[Work instructions]
Which lines run from the one with "Viewport: 531px width, 325px" through the end of the data? Retype them exactly, without pictures.

[Input]
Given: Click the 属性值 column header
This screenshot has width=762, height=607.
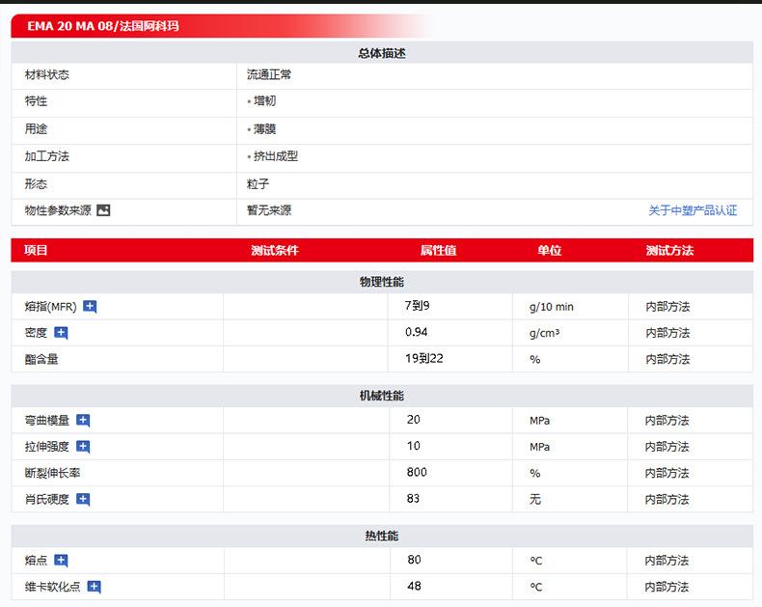Looking at the screenshot, I should pyautogui.click(x=438, y=250).
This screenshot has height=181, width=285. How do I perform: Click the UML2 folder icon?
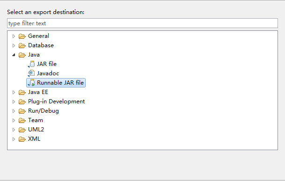tap(22, 130)

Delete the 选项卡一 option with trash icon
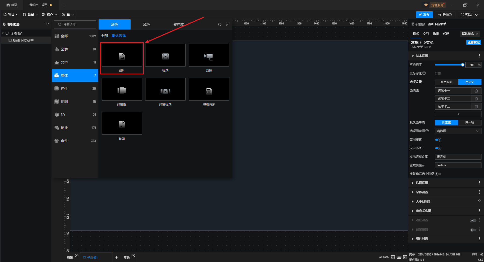click(476, 91)
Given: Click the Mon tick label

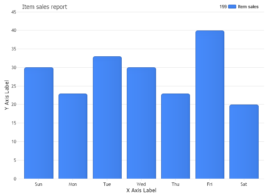Looking at the screenshot, I should click(73, 184).
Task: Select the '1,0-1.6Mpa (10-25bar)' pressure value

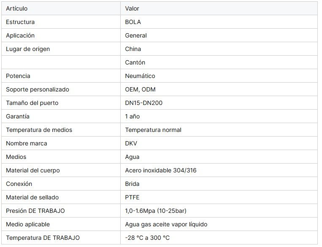Action: point(156,211)
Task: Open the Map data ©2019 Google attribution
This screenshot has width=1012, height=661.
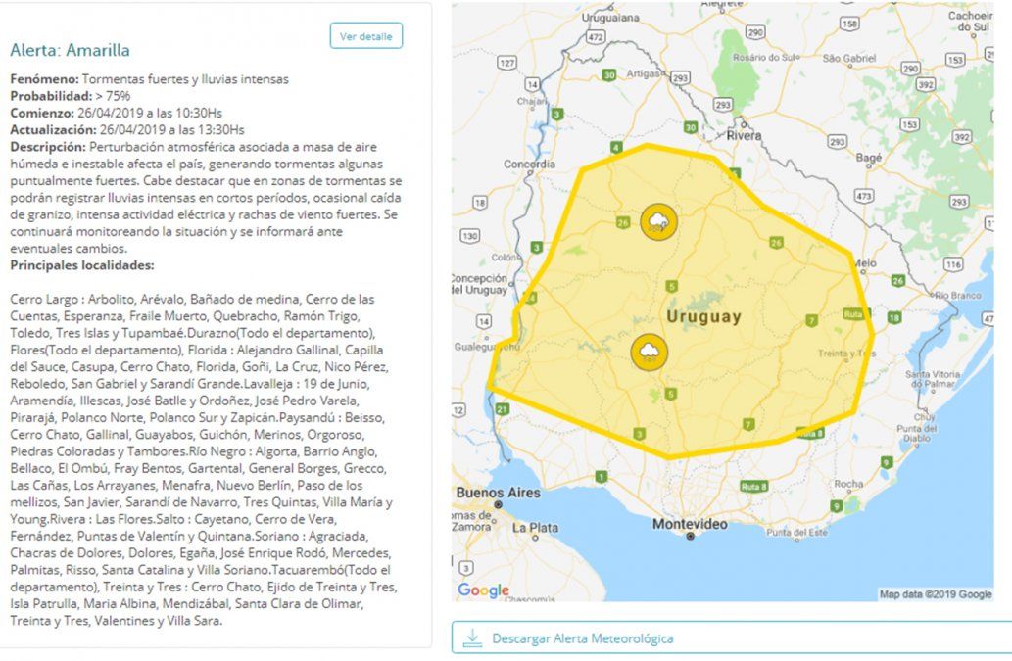Action: coord(935,593)
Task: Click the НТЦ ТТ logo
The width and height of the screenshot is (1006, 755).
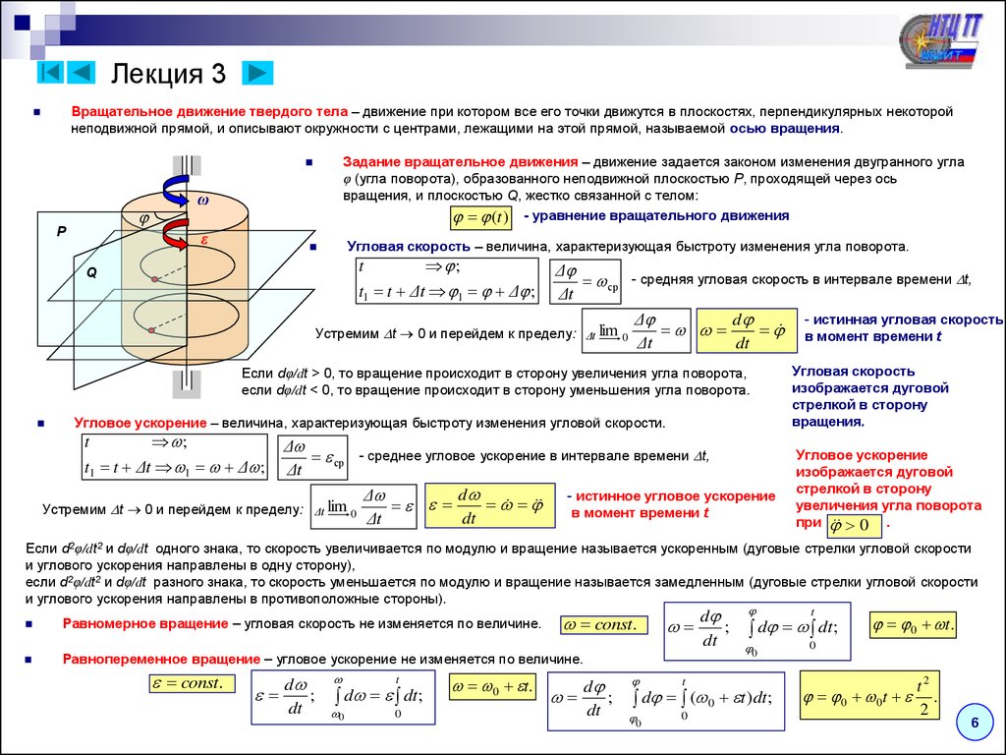Action: [941, 39]
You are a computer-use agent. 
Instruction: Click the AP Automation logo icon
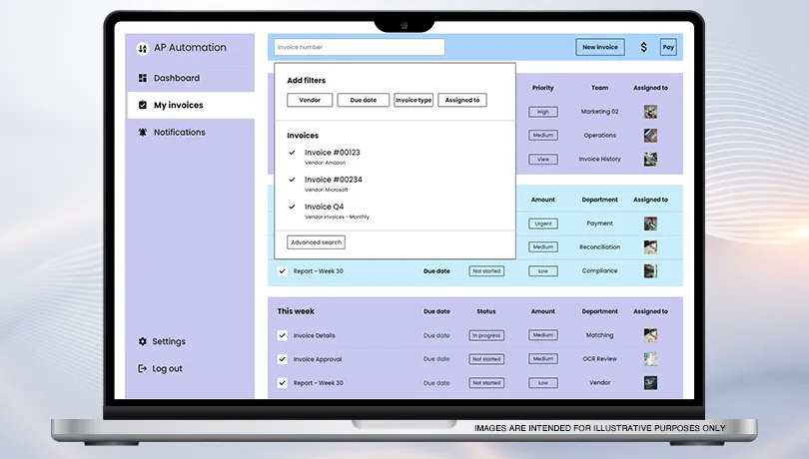143,48
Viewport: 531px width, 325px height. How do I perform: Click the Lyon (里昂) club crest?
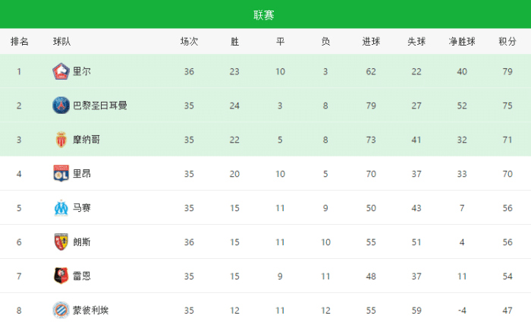(x=61, y=173)
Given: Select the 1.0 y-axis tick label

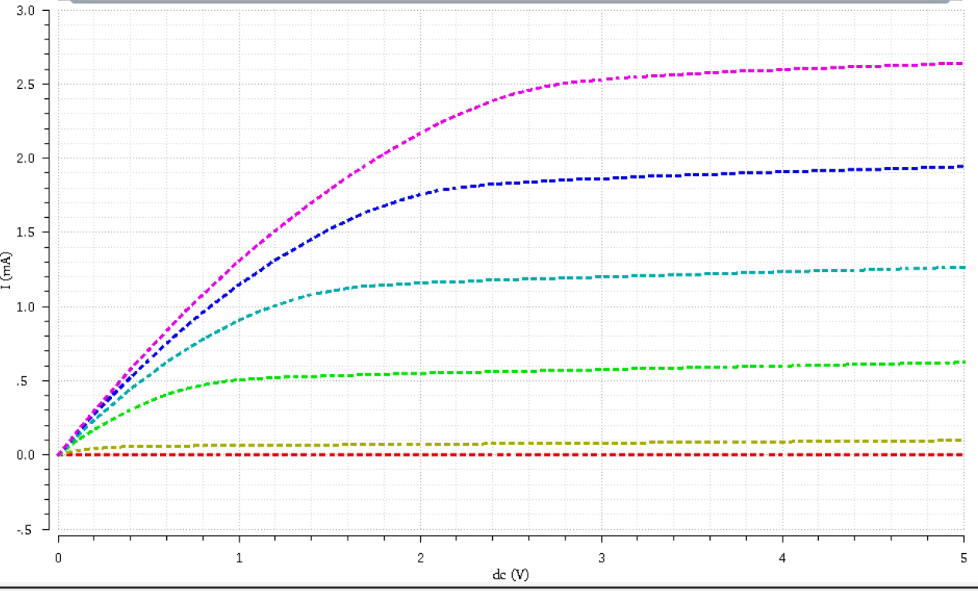Looking at the screenshot, I should coord(25,307).
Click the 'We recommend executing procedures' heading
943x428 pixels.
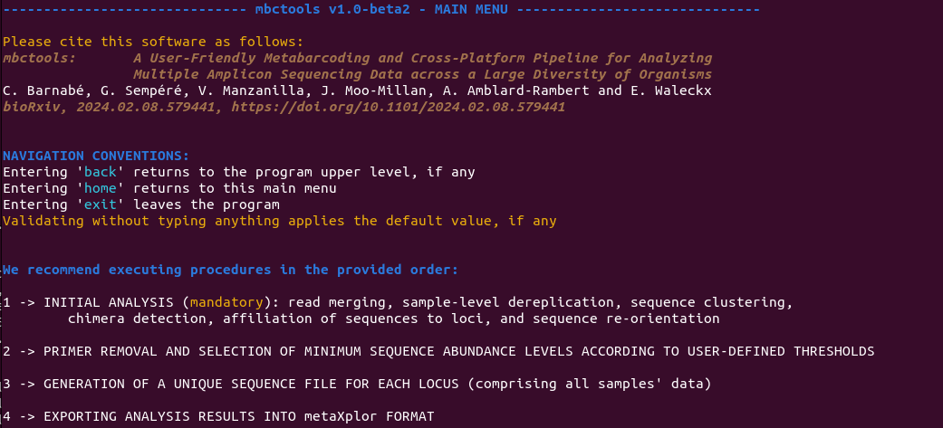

[Your solution]
Viewport: 531px width, 325px height. How do I perform: Click the Lyon (里昂) club crest?
(x=61, y=173)
Given: Select the 1.0 y-axis tick label

Looking at the screenshot, I should coord(25,307).
Click the 'We recommend executing procedures' heading
943x428 pixels.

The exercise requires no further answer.